# Talking Skulls Currently available



## Revenant (Mar 17, 2007)

Without going into the 3-axis and high-end stuff that costs hundreds of dollars, what ready made talking skulls are there right now? I never had a "Boris" and if he's not being made anymore I need an alternative. Nothing fancy, just something that will vaguely match a soundtrack voice and not weigh a ton. I'm thinking of doing a lazy-man's 2-motor/2-axis like the kind that's been posted recently and don't feel like making a talking mechanism from scratch. OT has the talking skull candy dish for 14 bucks plus 7 bucks shipping; thats $21... is that the best deal or what else is out there? :laugheton:


----------



## Sickie Ickie (Jun 20, 2006)

The candy dish skull is still around, and the Boris II is still around. Boris I was retired.

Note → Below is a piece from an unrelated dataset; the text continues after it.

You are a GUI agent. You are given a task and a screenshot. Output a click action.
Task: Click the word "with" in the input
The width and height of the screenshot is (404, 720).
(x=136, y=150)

There's still the head in the ball, and joke telling type skulls, too.


----------



## Revenant (Mar 17, 2007)

who makes Boris Mk II?


----------



## Sickie Ickie (Jun 20, 2006)

Don't know. Made in China for K-mart is all it says...well...kinda. It also has distributed by "Take One" , but www.take-1.com is down.


----------



## Sickie Ickie (Jun 20, 2006)

I've often thought about hacking one of these, too.


----------



## Revenant (Mar 17, 2007)

And are there other voice-activated talking mouth things that are fairly cheap? They don't make Dougies anymore


----------



## scream1973 (Dec 23, 2007)

Watch the various forums people seem to pop up with Boris II's all the time.

BTW

http://cgi.ebay.com/TALKING-BORIS_W...163&_trkparms=39:1|65:15&_trksid=p3286.c0.m14


----------



## CraigInPA (Sep 28, 2007)

Last year Big Lots and K-Mart both sold Talking thru Boris. Big Lots should start putting out their Halloween stuff in the next month or so, K-Mart a little after that. If you can't wait until then, you may be able to find one here or on ebay.


----------



## Terrormaster (Sep 27, 2007)

The talking skull pair by Gemmy were pretty easy to modify as well. If anyone can find a source of these (for this time of year) or any like sized ones I'd be interested in knowing as well - can never have too many hackable talking skulls.

-TM


----------



## Adam I (Jun 16, 2007)

This is well past the $$ you said.









Elvis Alive

There's a hack for it.


----------



## Otaku (Dec 3, 2004)

Revenant said:


> And are there other voice-activated talking mouth things that are fairly cheap? They don't make Dougies anymore


Dougies are hard to find, but the "talk-thru" guts are sold here.

http://www.thingsyouneverknew.com/product/code/81896.do?showPrevNext=false


----------



## Sickie Ickie (Jun 20, 2006)

Larger than the dougie, but still worth trying.

About the elvis, if you have the dollars, you may also want to consider the life sized gemmies, such as the skeleton, pirate, etc.


----------